Luckily, the keyboard on the Acer Swift 7 2018 is backlit and feels great to type on – even with the very shallow travel. Turning up the feedback force helps a lot here. However, we can’t say the same for the trackpad.

Acer decided to completely eliminate the clicking functionality from the trackpad in the name of landmark thinness. So, you’re left with tap to click as the only means of interacting with Windows 10 – barring connecting an external mouse.

This clickless trackpad greatly reduced the speed at which we were able to navigate through Windows 10, preventing us from moving the cursor with our index finger and clicking on items with our thumb, like many laptop users are used to.

Before going for the Acer Swift 7, you should really consider how important the trackpad experience is to you before picking it up – it’s something you’ll be stuck with for the life of the notebook. We definitely weren’t into it, and you may not be, either.
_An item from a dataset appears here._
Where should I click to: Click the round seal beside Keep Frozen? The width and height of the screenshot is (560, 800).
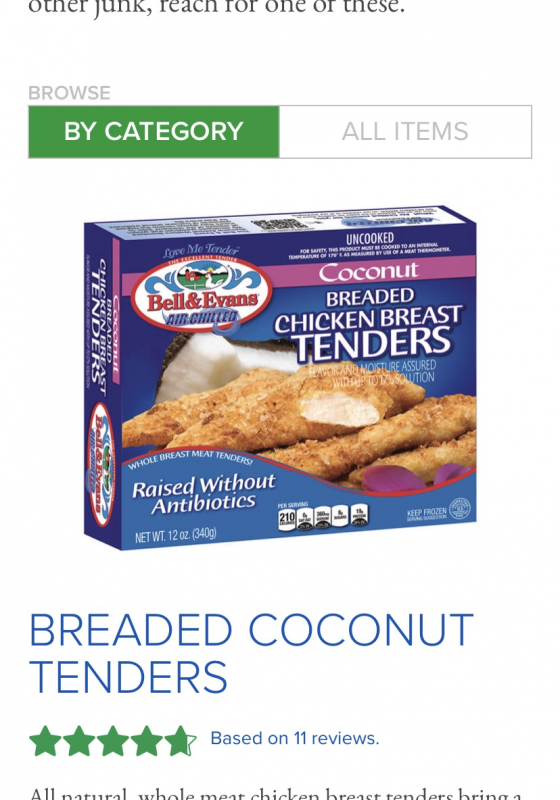click(460, 508)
We could go on all day about this weird design choice, but just know this omission brings a serious learning curve or leveling of expectations. Even though we’re huge tap to click fans, we found using the Acer Swift 7 to be a bit painful without being able to click at all. Without it, moving and resizing windows requires precise double taps, which gets tedious fast.

Acer has at least gone great lengths to improve the Swift 7 multimedia experience, but those pursuits have produced new drawbacks of their own. Now, the touchscreen is 14 inches on the diagonal, thanks to far more narrow bezels.

The IPS screen makes colors absolutely pop and offers up wide viewing angles for sharing content, which could come in handy when pushing the display down 180 degrees. Movies and still photos look vibrant and crisp through the CineCrystal LED display.

However, Acer appears to have been forced to move the webcam to beneath the display in order to reduce the side bezel width. Of course, we’re no less miffed by this on the Acer Swift 7 than we’ve been with that of the Dell XPS 13: centered but beneath the display rather than above it.

We’ve seen Ultrabooks achieve similarly thin bezels with normally positioned webcams, so there’s really little excuse here.

When it comes to audio, it shouldn’t come as a surprise that it’s poor coming from the Acer Swift 7’s thin frame. The laptop’s design leaves room for only the smallest audio drivers that fire from the bottom of its base, leaving you with tinny and thin sound in movies and music. Just be grateful that Acer didn’t kill the headphone jack in making the world’s thinnest laptop.

For costing as much as it does, the Acer Swift 7 specs and performance aren’t quite what we’d expect. The Intel processor inside this laptop has two major factors working against it when it comes to performance – it’s 7th-generation chip that’s been easily outclassed by the 8th generation, and it’s Y-series chip – one designed for low-power, fanless devices.

While there’s nothing wrong with such a processor, the problem is that this laptop’s key competitors in this price range aren’t that much thicker and heavier for using full-blown Intel U-series processors … and are so much more better off for it.

As you can see by the benchmarks, the Swift 7 is outclassed by the Spectre 13 in every performance-based benchmark – and that laptop is merely six-tenths of an inch thicker (and actually a hair lighter). This is largely because the HP laptop uses an 8th-generation, U-series full-fat Intel processor to the Swift 7’s older, lower-power chip.

You can see the same story play out across comparisons, where the Huawei option especially outpaces the Swift 7 with its dedicated graphics. Even the 12-inch MacBook produced similar performance numbers with a weaker Intel m3 processor from the same generation, likely on account of how much more Apple can tune its computer hardware to the software.